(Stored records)
= = = = =

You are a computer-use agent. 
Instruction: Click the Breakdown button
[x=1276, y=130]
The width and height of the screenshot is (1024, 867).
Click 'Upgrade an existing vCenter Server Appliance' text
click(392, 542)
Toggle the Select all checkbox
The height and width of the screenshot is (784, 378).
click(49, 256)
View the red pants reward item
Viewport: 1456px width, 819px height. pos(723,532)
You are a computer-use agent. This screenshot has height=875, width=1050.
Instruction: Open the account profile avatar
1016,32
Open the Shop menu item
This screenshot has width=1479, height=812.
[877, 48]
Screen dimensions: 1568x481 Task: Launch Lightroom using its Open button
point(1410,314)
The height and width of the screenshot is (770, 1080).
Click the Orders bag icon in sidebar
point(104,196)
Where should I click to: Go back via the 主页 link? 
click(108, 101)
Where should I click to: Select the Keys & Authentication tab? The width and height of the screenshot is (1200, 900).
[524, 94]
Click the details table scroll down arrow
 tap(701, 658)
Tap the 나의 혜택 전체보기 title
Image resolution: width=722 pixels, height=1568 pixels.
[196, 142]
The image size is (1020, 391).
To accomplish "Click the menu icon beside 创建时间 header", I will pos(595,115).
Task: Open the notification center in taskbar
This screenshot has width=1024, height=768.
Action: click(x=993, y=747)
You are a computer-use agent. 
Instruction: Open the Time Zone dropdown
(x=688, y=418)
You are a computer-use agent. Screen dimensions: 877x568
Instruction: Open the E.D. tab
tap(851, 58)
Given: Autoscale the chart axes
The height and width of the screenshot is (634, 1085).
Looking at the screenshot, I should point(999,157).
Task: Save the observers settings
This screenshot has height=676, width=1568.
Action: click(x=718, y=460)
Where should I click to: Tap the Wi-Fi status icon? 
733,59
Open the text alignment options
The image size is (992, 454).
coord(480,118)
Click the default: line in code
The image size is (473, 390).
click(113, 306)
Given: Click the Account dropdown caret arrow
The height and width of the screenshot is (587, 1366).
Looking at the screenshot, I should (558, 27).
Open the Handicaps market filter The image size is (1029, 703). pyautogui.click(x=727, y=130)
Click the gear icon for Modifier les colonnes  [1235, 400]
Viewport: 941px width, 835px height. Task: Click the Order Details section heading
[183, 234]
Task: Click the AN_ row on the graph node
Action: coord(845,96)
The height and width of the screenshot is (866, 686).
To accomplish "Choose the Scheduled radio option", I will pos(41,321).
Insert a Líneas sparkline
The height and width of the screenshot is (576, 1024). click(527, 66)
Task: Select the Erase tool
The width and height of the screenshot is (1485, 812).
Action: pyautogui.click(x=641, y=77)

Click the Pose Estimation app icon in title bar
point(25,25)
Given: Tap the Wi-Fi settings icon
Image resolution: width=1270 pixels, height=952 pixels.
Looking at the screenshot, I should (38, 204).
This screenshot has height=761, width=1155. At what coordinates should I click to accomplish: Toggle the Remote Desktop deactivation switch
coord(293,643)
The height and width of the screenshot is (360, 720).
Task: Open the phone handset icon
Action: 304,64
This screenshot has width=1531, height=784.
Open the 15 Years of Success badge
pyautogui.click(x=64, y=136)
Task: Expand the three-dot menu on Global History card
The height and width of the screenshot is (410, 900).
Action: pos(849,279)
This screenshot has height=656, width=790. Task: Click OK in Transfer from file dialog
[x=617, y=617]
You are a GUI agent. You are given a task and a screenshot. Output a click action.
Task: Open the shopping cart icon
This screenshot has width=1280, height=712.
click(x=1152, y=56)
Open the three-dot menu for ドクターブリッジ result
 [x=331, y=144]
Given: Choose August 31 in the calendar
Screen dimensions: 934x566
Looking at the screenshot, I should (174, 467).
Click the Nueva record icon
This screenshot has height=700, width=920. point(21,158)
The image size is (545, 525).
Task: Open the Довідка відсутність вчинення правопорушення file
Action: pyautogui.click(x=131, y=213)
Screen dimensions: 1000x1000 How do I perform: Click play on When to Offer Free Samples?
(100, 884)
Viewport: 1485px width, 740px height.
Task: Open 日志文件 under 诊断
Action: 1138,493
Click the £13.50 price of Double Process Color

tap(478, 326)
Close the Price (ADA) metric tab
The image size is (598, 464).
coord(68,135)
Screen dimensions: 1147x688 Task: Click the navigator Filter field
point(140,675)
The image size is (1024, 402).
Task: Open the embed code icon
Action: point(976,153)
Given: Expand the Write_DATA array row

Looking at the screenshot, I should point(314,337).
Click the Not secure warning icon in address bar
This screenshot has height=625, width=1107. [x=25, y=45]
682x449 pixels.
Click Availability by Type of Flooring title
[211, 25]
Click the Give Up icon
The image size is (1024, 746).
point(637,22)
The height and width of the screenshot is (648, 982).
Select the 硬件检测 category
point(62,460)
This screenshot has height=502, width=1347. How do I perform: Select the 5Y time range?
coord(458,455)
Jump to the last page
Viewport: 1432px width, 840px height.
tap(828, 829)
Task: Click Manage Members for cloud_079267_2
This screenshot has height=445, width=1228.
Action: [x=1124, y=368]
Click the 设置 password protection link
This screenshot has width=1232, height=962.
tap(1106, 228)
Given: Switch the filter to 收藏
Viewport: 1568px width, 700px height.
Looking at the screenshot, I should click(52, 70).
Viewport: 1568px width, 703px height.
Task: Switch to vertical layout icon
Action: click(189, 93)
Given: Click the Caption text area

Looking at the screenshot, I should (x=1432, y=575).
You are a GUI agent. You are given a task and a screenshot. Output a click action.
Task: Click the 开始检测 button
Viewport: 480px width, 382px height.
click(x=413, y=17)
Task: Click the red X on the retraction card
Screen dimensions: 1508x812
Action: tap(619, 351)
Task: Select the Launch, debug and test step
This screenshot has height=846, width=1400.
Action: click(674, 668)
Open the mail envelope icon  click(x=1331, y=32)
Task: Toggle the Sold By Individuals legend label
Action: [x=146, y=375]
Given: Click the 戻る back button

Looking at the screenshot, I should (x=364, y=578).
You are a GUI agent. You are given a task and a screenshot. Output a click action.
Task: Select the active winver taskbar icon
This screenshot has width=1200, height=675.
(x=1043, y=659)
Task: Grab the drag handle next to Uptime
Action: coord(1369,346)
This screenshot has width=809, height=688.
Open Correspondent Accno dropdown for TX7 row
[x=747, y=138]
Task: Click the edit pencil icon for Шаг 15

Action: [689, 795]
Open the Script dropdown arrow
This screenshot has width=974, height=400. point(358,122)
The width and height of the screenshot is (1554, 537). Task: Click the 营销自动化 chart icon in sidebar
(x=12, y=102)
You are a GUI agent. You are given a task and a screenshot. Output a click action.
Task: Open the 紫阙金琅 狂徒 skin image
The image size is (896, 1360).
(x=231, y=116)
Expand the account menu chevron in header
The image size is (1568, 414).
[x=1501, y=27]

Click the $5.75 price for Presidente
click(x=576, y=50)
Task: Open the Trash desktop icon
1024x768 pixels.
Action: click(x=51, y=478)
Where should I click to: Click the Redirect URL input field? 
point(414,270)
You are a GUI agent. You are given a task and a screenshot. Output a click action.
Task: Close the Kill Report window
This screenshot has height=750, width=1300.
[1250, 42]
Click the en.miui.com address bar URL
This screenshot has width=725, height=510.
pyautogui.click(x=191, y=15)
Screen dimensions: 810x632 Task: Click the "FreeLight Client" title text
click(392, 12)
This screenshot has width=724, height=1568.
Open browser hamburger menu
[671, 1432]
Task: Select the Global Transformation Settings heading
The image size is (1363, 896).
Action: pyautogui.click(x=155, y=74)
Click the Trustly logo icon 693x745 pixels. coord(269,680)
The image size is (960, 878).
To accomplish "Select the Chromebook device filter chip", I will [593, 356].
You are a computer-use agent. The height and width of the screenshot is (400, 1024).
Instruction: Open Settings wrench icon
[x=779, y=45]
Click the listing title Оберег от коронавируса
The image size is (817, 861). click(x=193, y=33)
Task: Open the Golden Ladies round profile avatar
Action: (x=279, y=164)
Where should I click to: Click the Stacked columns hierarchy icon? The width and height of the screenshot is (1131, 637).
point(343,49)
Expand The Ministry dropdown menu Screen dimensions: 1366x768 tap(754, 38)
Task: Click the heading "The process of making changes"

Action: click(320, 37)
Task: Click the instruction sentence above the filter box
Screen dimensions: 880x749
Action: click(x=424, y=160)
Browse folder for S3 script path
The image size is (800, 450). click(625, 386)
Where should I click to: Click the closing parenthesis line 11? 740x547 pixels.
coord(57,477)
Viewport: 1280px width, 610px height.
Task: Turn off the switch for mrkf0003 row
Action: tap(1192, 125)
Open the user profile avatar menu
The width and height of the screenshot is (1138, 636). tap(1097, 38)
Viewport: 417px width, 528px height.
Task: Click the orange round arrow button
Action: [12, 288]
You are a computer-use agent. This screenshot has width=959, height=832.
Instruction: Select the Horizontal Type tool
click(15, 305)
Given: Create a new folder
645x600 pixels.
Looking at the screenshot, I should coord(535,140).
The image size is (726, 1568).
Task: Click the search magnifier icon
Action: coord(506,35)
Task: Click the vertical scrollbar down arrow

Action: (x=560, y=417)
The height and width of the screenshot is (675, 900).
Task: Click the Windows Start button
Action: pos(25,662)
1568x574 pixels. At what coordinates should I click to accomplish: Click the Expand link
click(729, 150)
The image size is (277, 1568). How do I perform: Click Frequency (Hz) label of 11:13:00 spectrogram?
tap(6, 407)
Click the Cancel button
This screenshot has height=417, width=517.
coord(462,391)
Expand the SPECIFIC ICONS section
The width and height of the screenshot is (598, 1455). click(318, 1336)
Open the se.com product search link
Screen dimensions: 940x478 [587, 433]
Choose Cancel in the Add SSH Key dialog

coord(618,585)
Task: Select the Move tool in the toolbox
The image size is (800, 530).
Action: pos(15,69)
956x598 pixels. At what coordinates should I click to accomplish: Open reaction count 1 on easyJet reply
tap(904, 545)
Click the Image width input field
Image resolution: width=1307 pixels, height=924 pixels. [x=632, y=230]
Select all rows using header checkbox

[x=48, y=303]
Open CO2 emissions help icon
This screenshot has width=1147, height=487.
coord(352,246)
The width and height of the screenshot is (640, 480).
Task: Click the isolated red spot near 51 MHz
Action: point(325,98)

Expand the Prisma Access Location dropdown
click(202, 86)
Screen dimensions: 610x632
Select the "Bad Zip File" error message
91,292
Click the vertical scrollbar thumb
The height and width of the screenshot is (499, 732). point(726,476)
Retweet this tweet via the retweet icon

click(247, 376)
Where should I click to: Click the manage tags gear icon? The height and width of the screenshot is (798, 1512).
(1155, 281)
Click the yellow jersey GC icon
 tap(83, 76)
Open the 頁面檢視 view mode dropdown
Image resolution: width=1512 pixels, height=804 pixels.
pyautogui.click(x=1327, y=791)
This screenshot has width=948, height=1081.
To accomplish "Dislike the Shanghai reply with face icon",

= = = = =

Required work:
Beginning at the first line of the records, give again each line exactly as written, ending with the line that contains "The width and height of the screenshot is (1024, 867).".

Exercise result:
You are a computer-use agent. 
Instruction: Click the Breakdown button
[x=1276, y=130]
The width and height of the screenshot is (1024, 867).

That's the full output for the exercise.